Sleep deprived for a traffic-free ride

Students getting picked up by Route 18 to Leesville at 6:16 a.m.. Students may be wondering why they’re awake and up when the sun is clearly not, either. (Photo Courtesy Yazmin Battee)

As new students join the Leesville community, it’s becoming harder and harder to get into the doors before the first bell. Not only is the incoming and outgoing traffic extremely crowded, but buses are being caught in the mix, too.

With the traffic a major issue for students on-time attendance, WCPSS Transportation took the matter into their own hands.

At the beginning of this year, WCPSS Transportation sought out a way to resolve tardiness due to traffic, so they conducted an experiment. Bus drivers informed students after the first week of school that one day, all stops were to be expected 15 minutes earlier than they normally would arrive. This would prove that if busses could beat this nasty traffic, their issue would be partially resolved– and it worked. Bus-riding students were on time because busses were on campus at 6:45, well before carpool and upperclassmen. 

If this small survey is any indication at all of the general morning schedule for a bus rider in high school, that means a lot of students are waking up almost 2 hours before school even starts.

Unfortunately for students, that meant that they had to wake up earlier, and cut their morning routine a little shorter.

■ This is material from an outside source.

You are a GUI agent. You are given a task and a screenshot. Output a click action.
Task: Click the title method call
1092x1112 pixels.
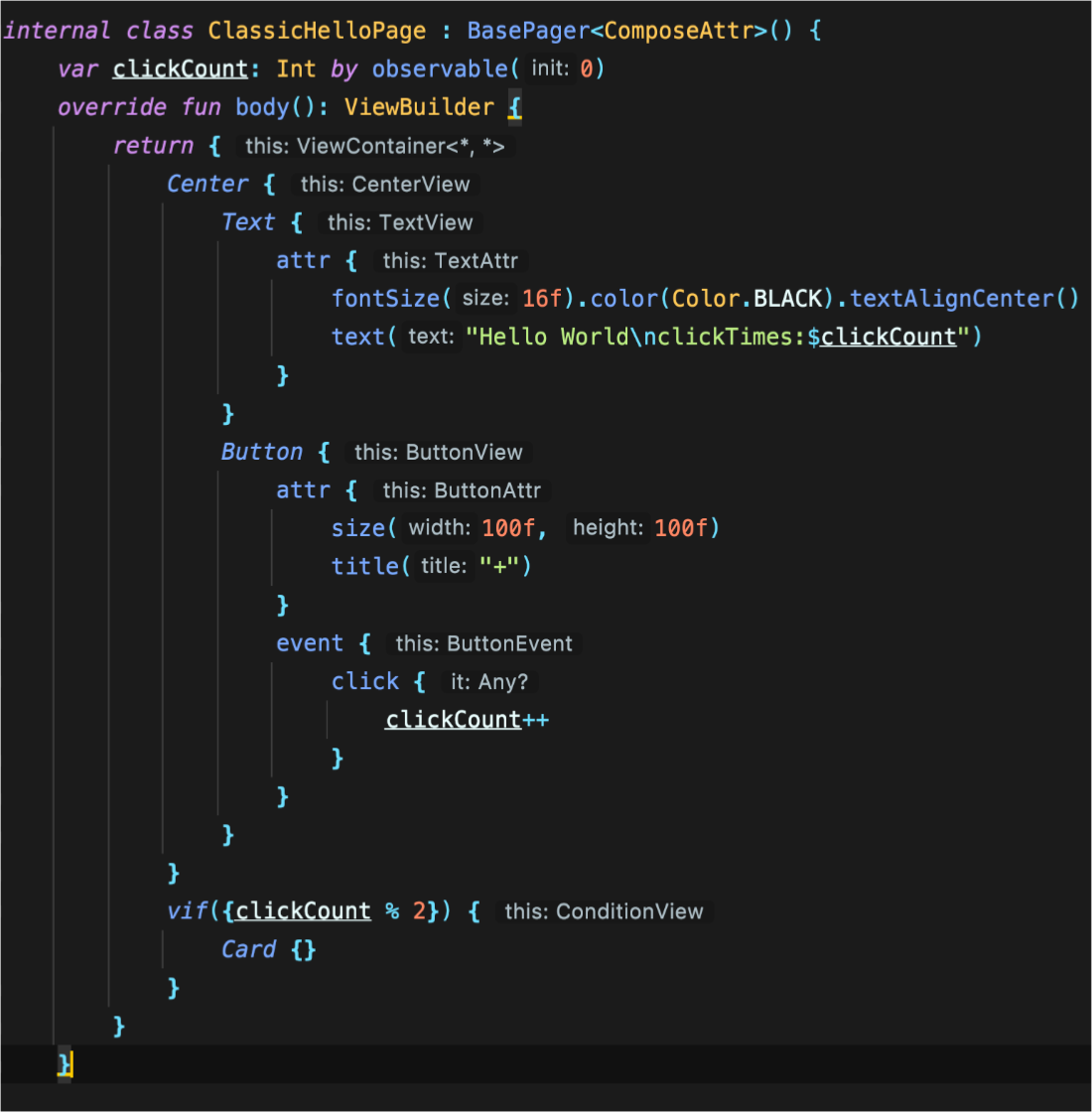coord(364,566)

Fifteen minutes may not seem like much, but when you’re waking up earlier than 5:30 a.m. everyday to catch the bus, every minute of sleep you can manage is savored.

In a survey, 88 students from 3 randomly selected classes were asked what time they woke up to get ready, and what time they left to catch a bus, or catch a car ride.

The following tables below were the results collected.

Bus Riders:          

Alarm time: 1st class 2nd class 3rd class Route time: 1st class 2nd class 3rd class
Before 5 a.m.      1      5       2 Before 6 a.m.      1       1      0
5:00- 5:15 a.m.      3      5       4 6:00- 6:15 a.m.      0       4      1
5:15- 5:30 a.m.      1      2       4 6:15- 6:30 a.m.      1       0      5
5:30- 5:45 a.m.      0       0       2 6:30- 6:45 a.m.      3       4      3
5:45- 6:00 a.m.      3      2       1 6:45- 7:00 a.m.      2       1      0
After 6 a.m.      0      1       1 After 7 a.m.      1       0      0

Car Riders:

Alarm Time: 1st class 2nd class 3rd class Leave Time: 1st class 2nd class 3rd class
Before 5 a.m.      2      0      1 Before 6 a.m.      0      0       0
5:00- 5:15 a.m.      2      2      3 6:00- 6:15 a.m.      0      0       0
5:15- 5:30 a.m.      2      3      0 6:15- 6:30 a.m.      3      3       4
5:30- 5:45 a.m.      2      1     10 6:30- 6:45 a.m.     10      4      10
5:45- 6:00 a.m.      7      2      1 6:45- 7:00 a.m.      2      9       4
After 6 a.m.      7     10      6 After 7 a.m.      4      1       7

69% of students who answered this questionnaire are driven or drive themselves, and the remaining 31% take the bus.

Not only does this show that the most common way to get to school is via private vehicle, but it also shows the drastic difference in the times students have to be awake by.

According to this survey, 41% of students who ride buses have to be up around 5 a.m. in order to catch their bus that comes shortly after 6 a.m.

This survey also shows 54% of the students who identified as car riders are just waking up when students who use the schools transportation have already been at the bus stops.

If this small survey is any indication at all of the general morning schedule for a bus rider in high school, that means a lot of students are waking up almost 2 hours before school even starts.

That may seem logical, being that students need to eat breakfast, prepare, and step on a bus that may have multiple stops before and after their own. However, if studies are showing that students need 8-9 hours of sleep, how logical is it?

Jade Harris, a sophomore at Leesville said, “Once I’ve relaxed and given myself a break from 7 hours of school, I have to get 5 more hours of school done at home. If they want me to get more than 5 hours of sleep, and maintain a healthy life outside of school– I’m definitely not.” Harris speaks for many students in her position.

If schools started later, maybe high school students could catch a bus in daylight, and it wouldn’t be a problem that the bus stops needed to be a little earlier to beat traffic.

As reported by The Atlantic, the amount of sleep that students get affects their academic performance, mental, physical, and social health, or can lead to many things including; obesity, and depression.

With articles like The Atlantic in mind, it’s inconvenient that school systems still encourage high school students to join extracurricular activities, keep up with all homework and get a good night’s rest in the same 24 hour day.

It’s inevitable that students in High School will probably not be in bed by 9:30 p.m., but with schools starting before 7:30 a.m. it doesn’t give students a large window for a healthy amount of sleep.

This issue is something many students would like to see change within schools systems everywhere. Getting caught in traffic for a couple minutes with an excused absence seems like a small price to pay for those 15 extra minutes.